> [Instructions for the task]:
From the entries that follow, copy exactly the lines beginning at the line holding "The height and width of the screenshot is (612, 891)." and continuing through the line holding "Viewport: 1391px width, 679px height.".

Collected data
Content starts

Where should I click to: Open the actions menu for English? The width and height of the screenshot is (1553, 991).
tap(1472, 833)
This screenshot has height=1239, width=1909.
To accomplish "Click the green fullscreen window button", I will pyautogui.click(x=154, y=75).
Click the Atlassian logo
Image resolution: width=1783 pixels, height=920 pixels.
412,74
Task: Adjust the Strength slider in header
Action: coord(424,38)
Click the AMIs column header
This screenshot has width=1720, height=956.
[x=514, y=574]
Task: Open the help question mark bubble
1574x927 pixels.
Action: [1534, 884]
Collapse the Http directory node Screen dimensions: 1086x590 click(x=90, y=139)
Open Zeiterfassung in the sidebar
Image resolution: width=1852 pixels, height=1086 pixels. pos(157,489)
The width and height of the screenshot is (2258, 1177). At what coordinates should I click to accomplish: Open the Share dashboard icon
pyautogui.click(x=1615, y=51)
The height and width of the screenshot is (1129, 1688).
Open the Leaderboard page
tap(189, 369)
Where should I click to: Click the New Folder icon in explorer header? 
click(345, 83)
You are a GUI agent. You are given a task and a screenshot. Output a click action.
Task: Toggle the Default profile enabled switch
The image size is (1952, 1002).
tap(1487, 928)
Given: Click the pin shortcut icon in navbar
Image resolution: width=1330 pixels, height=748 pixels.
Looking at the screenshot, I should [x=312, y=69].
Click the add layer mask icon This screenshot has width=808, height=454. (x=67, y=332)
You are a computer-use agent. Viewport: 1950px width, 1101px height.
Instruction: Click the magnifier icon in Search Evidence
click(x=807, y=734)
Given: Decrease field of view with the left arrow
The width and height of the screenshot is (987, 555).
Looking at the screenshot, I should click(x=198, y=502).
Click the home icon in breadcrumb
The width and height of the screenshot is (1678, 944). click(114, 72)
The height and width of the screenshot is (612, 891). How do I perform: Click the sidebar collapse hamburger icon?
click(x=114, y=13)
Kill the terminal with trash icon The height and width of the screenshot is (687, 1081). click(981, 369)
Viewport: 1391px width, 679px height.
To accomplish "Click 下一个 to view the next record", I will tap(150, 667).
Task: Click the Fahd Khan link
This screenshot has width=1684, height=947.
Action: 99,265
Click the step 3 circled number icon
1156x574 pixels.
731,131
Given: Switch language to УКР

Content ends

> [Solution]:
The height and width of the screenshot is (612, 891). How do I perform: Click the sidebar collapse hamburger icon?
click(x=114, y=13)
Kill the terminal with trash icon The height and width of the screenshot is (687, 1081). click(981, 369)
Viewport: 1391px width, 679px height.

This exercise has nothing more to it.